The article can be found here.

In our view, there are a great number of challenges involved with turning funding for a specific purpose and turning it over to the states. One important issue is that block grants are typically set at a lower dollar amount than was provided directly before the transition—under the potentially mistaken assumption that the states could do more with less. That might be true in a few states, but many state governments do not have the expertise assumed to be available to instantly be more efficient. In such cases, service levels will simply deteriorate.

Further, in many cases, money distributed via block grants will not sit still. Using Medicaid as an example, especially in states with budgetary pressures, Medicaid block grants will compete within state budgets with a) Pensions, b) Employee health benefits, which are zero funded in most states, c) Infrastructure spending, d) Essential services of all sorts, and, e) keeping many healthcare facilities fiscally solvent, and other potential needs. Quite simply, the money isn’t escrowed. There are lots of ways to move it around within a budget.

9) 10 ways technology is changing disaster response.
In a really important article (in our view), the online magazine TechRepublic notes a list of 10 ways that technological change is already improving disaster response, and is likely to continue to do so in the future.

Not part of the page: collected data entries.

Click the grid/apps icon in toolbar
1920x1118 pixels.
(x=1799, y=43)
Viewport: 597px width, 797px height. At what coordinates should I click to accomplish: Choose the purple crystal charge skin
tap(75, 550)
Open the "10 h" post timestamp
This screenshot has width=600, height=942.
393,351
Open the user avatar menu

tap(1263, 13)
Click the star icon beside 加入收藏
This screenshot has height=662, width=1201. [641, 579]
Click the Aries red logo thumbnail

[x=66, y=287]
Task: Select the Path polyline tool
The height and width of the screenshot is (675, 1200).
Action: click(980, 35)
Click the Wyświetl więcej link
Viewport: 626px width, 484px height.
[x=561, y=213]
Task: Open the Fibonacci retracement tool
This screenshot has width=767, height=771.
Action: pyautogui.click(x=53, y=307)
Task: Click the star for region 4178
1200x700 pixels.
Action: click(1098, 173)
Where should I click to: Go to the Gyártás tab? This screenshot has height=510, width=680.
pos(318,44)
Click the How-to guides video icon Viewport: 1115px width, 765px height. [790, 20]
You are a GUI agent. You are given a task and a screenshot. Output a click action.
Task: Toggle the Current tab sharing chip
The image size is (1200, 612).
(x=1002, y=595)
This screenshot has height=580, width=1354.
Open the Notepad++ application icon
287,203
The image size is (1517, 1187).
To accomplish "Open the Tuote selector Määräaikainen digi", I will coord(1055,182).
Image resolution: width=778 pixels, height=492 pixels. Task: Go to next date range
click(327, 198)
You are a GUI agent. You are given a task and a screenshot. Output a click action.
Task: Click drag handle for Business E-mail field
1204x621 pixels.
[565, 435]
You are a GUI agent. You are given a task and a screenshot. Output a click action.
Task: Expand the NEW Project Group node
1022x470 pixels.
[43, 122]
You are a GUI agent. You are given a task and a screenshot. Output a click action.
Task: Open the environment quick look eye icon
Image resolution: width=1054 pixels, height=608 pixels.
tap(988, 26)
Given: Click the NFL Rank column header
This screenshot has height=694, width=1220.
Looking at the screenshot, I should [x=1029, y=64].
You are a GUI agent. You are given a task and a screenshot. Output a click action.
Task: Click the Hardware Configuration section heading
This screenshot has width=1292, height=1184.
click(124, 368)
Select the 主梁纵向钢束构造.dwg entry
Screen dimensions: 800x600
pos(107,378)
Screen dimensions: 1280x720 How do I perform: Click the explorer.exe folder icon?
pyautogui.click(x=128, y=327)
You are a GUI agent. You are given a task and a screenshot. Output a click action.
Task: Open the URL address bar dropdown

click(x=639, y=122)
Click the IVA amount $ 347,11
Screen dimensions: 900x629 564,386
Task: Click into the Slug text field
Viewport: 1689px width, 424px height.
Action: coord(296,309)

Factors include a) Internet-connected sensors, b) drones, c) machine learning, d) social media, e) shelter innovation, f) remoted-activated technology and five more. The article can be found here.

Our point in this is that within all of the challenges and complexities generated by technological change there are a host of potential benefits, that come within the framework of “smart city” innovation, and as above, the capacity to respond more efficiently to unexpected new needs.

10) One final issue for future comment: Expected changes in management of the Fed will have an uncertain impact.
We noted last week that a number of Federal Reserve Governors are beginning to consider more closely the possibility that technological change may be limiting potential future increases in inflation.

This discussion becomes more important in light of the discussions in the press that possibility a hawk, such as Kevin Walsh, might take over as Chairman of the Fed. Our only points on this for now are twofold. First, that in our view, a more hawkish stance by the Fed might not push long-term rates higher, if it simply slows growth or reduces asset bubbles, without having a significant impact on inflation. And second that, ironically, more hawkish management at the Fed could hurt any potential positive impact of tax cuts by “taking away the cookie jar” just when stronger growth is needed.